Robusta coffee demand increasing but significant price bump unlikely
Demand for Robusta beans – the less-expensive alternative to Arabica traditionally used in instant beverage mixes – has increased gradually as reflected by its price increases over the past year. In Europe, where percapita coffee consumption is the highest in the world, there have been reports that consumers are moving away from gourmet coffee, and indirectly Arabica beans, towards the cheaper alternative. The apparent move is a result of the continued uncertainty and troubles in Europe, which have forced consumers to rethink daily consumption expenditure. In the past, Arabica had been trading at huge premiums to Robusta but this premium has started to narrow recently.


Using an OIR-modified composite weighted price of Columbian Mild Arabicas, Other Mild Arabicas and Brazilian Natural Arabicas against Robustas (raw prices provided by the International Coffee Organization (ICO)), we note that the Arabica premium over Robustas has closed to as low as 57% as recently as June 2012 before moving back to around 74% in July. Although prices for Arabica beans have also been depressed by an excess global supply, we view the declining coffee imports by European nations as a pertinent factor due to the extent of and longdrawn nature of Europe’s problems. As such, prices of Robusta coffee beans are likely to remain supported at current levels. However, a strong surge is unlikely as any additional declines in Arabica coffee beans could encourage Arabica consumers to return, which would cap any possible increase in Robusta coffee beans.

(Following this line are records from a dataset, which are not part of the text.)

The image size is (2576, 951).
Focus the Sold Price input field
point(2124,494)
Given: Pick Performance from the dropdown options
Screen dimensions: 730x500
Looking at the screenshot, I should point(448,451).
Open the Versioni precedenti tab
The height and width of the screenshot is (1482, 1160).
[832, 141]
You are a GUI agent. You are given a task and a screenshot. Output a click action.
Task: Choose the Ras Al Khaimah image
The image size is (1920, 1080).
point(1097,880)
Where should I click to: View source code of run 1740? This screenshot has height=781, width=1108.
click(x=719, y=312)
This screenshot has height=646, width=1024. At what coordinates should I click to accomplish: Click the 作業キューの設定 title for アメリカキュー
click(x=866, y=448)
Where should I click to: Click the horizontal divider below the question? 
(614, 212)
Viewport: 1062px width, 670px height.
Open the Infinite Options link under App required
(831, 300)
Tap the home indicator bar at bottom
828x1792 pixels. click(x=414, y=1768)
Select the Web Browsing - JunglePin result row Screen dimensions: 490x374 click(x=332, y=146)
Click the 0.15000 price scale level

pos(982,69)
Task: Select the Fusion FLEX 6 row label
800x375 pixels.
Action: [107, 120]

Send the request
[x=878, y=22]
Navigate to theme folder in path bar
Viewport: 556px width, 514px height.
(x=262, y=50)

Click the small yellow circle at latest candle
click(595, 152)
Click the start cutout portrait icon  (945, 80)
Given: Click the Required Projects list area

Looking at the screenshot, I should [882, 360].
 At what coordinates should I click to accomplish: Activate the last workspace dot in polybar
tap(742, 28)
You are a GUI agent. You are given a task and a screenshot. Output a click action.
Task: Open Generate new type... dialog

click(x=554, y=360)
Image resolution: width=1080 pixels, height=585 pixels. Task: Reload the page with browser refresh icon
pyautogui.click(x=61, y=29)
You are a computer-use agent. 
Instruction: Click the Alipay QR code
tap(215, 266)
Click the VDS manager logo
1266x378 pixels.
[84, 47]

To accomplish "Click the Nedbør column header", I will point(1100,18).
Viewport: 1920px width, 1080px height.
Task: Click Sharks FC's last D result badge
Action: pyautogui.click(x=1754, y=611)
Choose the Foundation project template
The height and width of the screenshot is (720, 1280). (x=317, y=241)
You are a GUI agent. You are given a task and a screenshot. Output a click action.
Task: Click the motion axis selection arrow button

Gross profit margins to remain stable
Given our outlook on Robusta coffee bean prices, we anticipate Robusta coffee bean prices to remain supported at current levels. Therefore, VB’s usual practice of purchasing inventory six months out at a time should serve them well. Assuming no average selling price increases for VB products over the next year, we leave our gross profit margins assumptions unchanged at a conservative 33%.

No update on share sale
Since its initial announcement back in July, management has yet to provide any updates on the third party (offeror) approach for a substantial stake in the company given the ongoing negotiations. This news had been the main catalyst for the stock in the first half of the year and the lack of developments has lead to waning interest from speculative investors.

Easing of cost structure to continue
As mentioned in our 3Q12 earnings report, we noted that the benefits from economies of scale and scope in VB’s operations have become more apparent. For instance, although revenues from South East Asia and Indochina declined by 3% YoY to S$73.2m, operating profit and operating margins rose by 83% YoY to S$3.4m and 2ppt to 4.6% respectively. VB has started to reduce its capital expenditure in its core markets – capex is not expected to exceed S$2-3m over the next three years – and we are optimistic that operating margins will continuously improve going forward.

Upgrade to BUY
With no updates on the share sales in this FY12 results announcement, we expect some selling pressure from impatient investors. Nonetheless, we point to the promising growth prospects for the company, which has seen increasing demand from China and acceptance of the ASP increases over the past year. With the easing of VB’s cost structure going better than expected, we raise our operating profit margins by 2ppt to 14%. This raises our fair value estimate to S$0.74. Upgrade to BUY. In addition, we remind investors that should a takeover materialize, we are only anticipating a small premium of 2% (based on analysis of previous acquisitions/takeovers).